Supplied entries START
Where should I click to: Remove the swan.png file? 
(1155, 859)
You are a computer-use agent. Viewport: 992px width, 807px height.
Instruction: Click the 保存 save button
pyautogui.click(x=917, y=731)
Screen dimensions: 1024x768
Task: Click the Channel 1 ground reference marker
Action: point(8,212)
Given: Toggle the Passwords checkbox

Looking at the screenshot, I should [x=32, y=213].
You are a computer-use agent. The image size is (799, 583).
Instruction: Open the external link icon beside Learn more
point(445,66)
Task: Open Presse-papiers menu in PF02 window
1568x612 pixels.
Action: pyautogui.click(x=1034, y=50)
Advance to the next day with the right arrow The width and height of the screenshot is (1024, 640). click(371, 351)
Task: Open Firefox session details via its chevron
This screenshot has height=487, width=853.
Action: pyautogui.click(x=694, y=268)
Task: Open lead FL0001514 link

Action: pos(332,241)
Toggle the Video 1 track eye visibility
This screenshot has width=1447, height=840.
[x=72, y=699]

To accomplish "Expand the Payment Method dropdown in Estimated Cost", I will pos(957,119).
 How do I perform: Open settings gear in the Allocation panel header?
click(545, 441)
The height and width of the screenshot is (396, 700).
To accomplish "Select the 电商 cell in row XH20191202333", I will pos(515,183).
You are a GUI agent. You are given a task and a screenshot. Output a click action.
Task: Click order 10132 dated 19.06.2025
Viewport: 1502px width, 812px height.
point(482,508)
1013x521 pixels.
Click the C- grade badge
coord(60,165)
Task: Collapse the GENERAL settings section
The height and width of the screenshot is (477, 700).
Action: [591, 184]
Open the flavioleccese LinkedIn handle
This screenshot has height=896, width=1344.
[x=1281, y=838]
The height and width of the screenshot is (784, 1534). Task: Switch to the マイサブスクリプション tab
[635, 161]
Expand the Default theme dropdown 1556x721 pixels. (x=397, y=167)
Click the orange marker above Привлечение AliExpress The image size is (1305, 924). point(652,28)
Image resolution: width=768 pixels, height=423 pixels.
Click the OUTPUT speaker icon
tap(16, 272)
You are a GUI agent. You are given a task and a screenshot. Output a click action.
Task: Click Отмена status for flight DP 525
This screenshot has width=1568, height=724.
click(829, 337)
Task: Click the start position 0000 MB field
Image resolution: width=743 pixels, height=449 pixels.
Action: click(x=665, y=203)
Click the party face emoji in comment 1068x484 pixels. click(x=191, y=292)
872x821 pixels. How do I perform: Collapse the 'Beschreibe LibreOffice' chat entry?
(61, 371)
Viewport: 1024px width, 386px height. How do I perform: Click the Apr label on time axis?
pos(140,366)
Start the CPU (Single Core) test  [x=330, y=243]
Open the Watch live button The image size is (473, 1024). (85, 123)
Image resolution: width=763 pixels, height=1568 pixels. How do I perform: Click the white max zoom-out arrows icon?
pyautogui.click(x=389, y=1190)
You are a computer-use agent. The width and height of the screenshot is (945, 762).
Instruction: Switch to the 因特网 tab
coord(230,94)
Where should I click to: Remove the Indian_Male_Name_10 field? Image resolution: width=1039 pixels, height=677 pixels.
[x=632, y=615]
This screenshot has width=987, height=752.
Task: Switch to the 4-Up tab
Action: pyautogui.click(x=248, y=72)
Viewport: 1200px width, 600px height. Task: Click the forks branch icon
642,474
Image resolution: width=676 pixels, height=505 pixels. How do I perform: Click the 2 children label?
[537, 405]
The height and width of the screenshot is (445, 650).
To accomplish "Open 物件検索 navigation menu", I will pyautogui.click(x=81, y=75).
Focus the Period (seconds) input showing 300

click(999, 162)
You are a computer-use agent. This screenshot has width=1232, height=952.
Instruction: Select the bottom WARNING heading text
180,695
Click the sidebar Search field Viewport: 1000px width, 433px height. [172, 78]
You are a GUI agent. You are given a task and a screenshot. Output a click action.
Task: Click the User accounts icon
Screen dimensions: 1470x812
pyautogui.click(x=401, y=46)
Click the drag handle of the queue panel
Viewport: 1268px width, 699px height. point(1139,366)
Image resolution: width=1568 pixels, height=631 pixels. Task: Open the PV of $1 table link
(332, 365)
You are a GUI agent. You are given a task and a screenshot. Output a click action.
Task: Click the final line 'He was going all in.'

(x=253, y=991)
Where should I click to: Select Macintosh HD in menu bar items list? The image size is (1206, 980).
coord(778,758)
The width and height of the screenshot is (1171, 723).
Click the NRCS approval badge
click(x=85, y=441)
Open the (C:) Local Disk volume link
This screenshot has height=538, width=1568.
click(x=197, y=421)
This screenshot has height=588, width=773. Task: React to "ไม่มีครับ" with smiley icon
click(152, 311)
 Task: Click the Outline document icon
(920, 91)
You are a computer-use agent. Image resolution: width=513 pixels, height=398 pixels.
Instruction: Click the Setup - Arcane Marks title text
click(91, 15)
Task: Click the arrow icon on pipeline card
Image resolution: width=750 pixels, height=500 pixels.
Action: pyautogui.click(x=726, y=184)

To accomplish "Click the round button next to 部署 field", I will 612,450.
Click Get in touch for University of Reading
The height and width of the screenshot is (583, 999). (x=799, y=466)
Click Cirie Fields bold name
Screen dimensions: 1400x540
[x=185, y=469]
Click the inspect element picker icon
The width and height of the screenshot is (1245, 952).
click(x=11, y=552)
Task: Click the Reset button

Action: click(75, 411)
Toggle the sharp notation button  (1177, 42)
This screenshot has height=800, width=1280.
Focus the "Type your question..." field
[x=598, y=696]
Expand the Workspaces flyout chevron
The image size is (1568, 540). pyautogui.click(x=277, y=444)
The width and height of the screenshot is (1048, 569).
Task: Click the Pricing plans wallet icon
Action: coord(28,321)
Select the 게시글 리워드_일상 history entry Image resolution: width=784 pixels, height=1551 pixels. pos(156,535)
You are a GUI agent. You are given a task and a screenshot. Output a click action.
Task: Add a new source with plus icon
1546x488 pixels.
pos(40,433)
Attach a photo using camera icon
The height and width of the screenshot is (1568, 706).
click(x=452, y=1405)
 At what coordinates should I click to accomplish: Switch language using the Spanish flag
Supplied entries END
→ **Exercise goal**:
Nothing in the entries above may be left out; retype them all exactly.

→ **Task solution**:
Where should I click to: Remove the swan.png file? 
(1155, 859)
You are a computer-use agent. Viewport: 992px width, 807px height.
Instruction: Click the 保存 save button
pyautogui.click(x=917, y=731)
Screen dimensions: 1024x768
Task: Click the Channel 1 ground reference marker
Action: point(8,212)
Given: Toggle the Passwords checkbox

Looking at the screenshot, I should [x=32, y=213].
You are a computer-use agent. The image size is (799, 583).
Instruction: Open the external link icon beside Learn more
point(445,66)
Task: Open Presse-papiers menu in PF02 window
1568x612 pixels.
Action: pyautogui.click(x=1034, y=50)
Advance to the next day with the right arrow The width and height of the screenshot is (1024, 640). click(371, 351)
Task: Open Firefox session details via its chevron
This screenshot has height=487, width=853.
Action: pyautogui.click(x=694, y=268)
Task: Open lead FL0001514 link

Action: pos(332,241)
Toggle the Video 1 track eye visibility
This screenshot has width=1447, height=840.
[x=72, y=699]

To accomplish "Expand the Payment Method dropdown in Estimated Cost", I will pos(957,119).
 How do I perform: Open settings gear in the Allocation panel header?
click(545, 441)
The height and width of the screenshot is (396, 700).
To accomplish "Select the 电商 cell in row XH20191202333", I will pos(515,183).
You are a GUI agent. You are given a task and a screenshot. Output a click action.
Task: Click order 10132 dated 19.06.2025
Viewport: 1502px width, 812px height.
point(482,508)
1013x521 pixels.
Click the C- grade badge
coord(60,165)
Task: Collapse the GENERAL settings section
The height and width of the screenshot is (477, 700).
Action: [591, 184]
Open the flavioleccese LinkedIn handle
This screenshot has height=896, width=1344.
[x=1281, y=838]
The height and width of the screenshot is (784, 1534). Task: Switch to the マイサブスクリプション tab
[635, 161]
Expand the Default theme dropdown 1556x721 pixels. (x=397, y=167)
Click the orange marker above Привлечение AliExpress The image size is (1305, 924). point(652,28)
Image resolution: width=768 pixels, height=423 pixels.
Click the OUTPUT speaker icon
tap(16, 272)
You are a GUI agent. You are given a task and a screenshot. Output a click action.
Task: Click Отмена status for flight DP 525
This screenshot has width=1568, height=724.
click(829, 337)
Task: Click the start position 0000 MB field
Image resolution: width=743 pixels, height=449 pixels.
Action: click(x=665, y=203)
Click the party face emoji in comment 1068x484 pixels. click(x=191, y=292)
872x821 pixels. How do I perform: Collapse the 'Beschreibe LibreOffice' chat entry?
(61, 371)
Viewport: 1024px width, 386px height. How do I perform: Click the Apr label on time axis?
pos(140,366)
Start the CPU (Single Core) test  [x=330, y=243]
Open the Watch live button The image size is (473, 1024). (85, 123)
Image resolution: width=763 pixels, height=1568 pixels. How do I perform: Click the white max zoom-out arrows icon?
pyautogui.click(x=389, y=1190)
You are a computer-use agent. The width and height of the screenshot is (945, 762).
Instruction: Switch to the 因特网 tab
coord(230,94)
Where should I click to: Remove the Indian_Male_Name_10 field? Image resolution: width=1039 pixels, height=677 pixels.
[x=632, y=615]
This screenshot has width=987, height=752.
Task: Switch to the 4-Up tab
Action: pyautogui.click(x=248, y=72)
Viewport: 1200px width, 600px height. Task: Click the forks branch icon
642,474
Image resolution: width=676 pixels, height=505 pixels. How do I perform: Click the 2 children label?
[537, 405]
The height and width of the screenshot is (445, 650).
To accomplish "Open 物件検索 navigation menu", I will pyautogui.click(x=81, y=75).
Focus the Period (seconds) input showing 300

click(999, 162)
You are a computer-use agent. This screenshot has width=1232, height=952.
Instruction: Select the bottom WARNING heading text
180,695
Click the sidebar Search field Viewport: 1000px width, 433px height. [172, 78]
You are a GUI agent. You are given a task and a screenshot. Output a click action.
Task: Click the User accounts icon
Screen dimensions: 1470x812
pyautogui.click(x=401, y=46)
Click the drag handle of the queue panel
Viewport: 1268px width, 699px height. point(1139,366)
Image resolution: width=1568 pixels, height=631 pixels. Task: Open the PV of $1 table link
(332, 365)
You are a GUI agent. You are given a task and a screenshot. Output a click action.
Task: Click the final line 'He was going all in.'

(x=253, y=991)
Where should I click to: Select Macintosh HD in menu bar items list? The image size is (1206, 980).
coord(778,758)
The width and height of the screenshot is (1171, 723).
Click the NRCS approval badge
click(x=85, y=441)
Open the (C:) Local Disk volume link
This screenshot has height=538, width=1568.
click(x=197, y=421)
This screenshot has height=588, width=773. Task: React to "ไม่มีครับ" with smiley icon
click(152, 311)
 Task: Click the Outline document icon
(920, 91)
You are a computer-use agent. Image resolution: width=513 pixels, height=398 pixels.
Instruction: Click the Setup - Arcane Marks title text
click(91, 15)
Task: Click the arrow icon on pipeline card
Image resolution: width=750 pixels, height=500 pixels.
Action: pyautogui.click(x=726, y=184)

To accomplish "Click the round button next to 部署 field", I will 612,450.
Click Get in touch for University of Reading
The height and width of the screenshot is (583, 999). (x=799, y=466)
Click Cirie Fields bold name
Screen dimensions: 1400x540
[x=185, y=469]
Click the inspect element picker icon
The width and height of the screenshot is (1245, 952).
click(x=11, y=552)
Task: Click the Reset button

Action: click(75, 411)
Toggle the sharp notation button  (1177, 42)
This screenshot has height=800, width=1280.
Focus the "Type your question..." field
[x=598, y=696]
Expand the Workspaces flyout chevron
The image size is (1568, 540). pyautogui.click(x=277, y=444)
The width and height of the screenshot is (1048, 569).
Task: Click the Pricing plans wallet icon
Action: coord(28,321)
Select the 게시글 리워드_일상 history entry Image resolution: width=784 pixels, height=1551 pixels. pos(156,535)
You are a GUI agent. You are given a task and a screenshot. Output a click action.
Task: Add a new source with plus icon
1546x488 pixels.
pos(40,433)
Attach a photo using camera icon
The height and width of the screenshot is (1568, 706).
click(x=452, y=1405)
 At what coordinates should I click to accomplish: Switch language using the Spanish flag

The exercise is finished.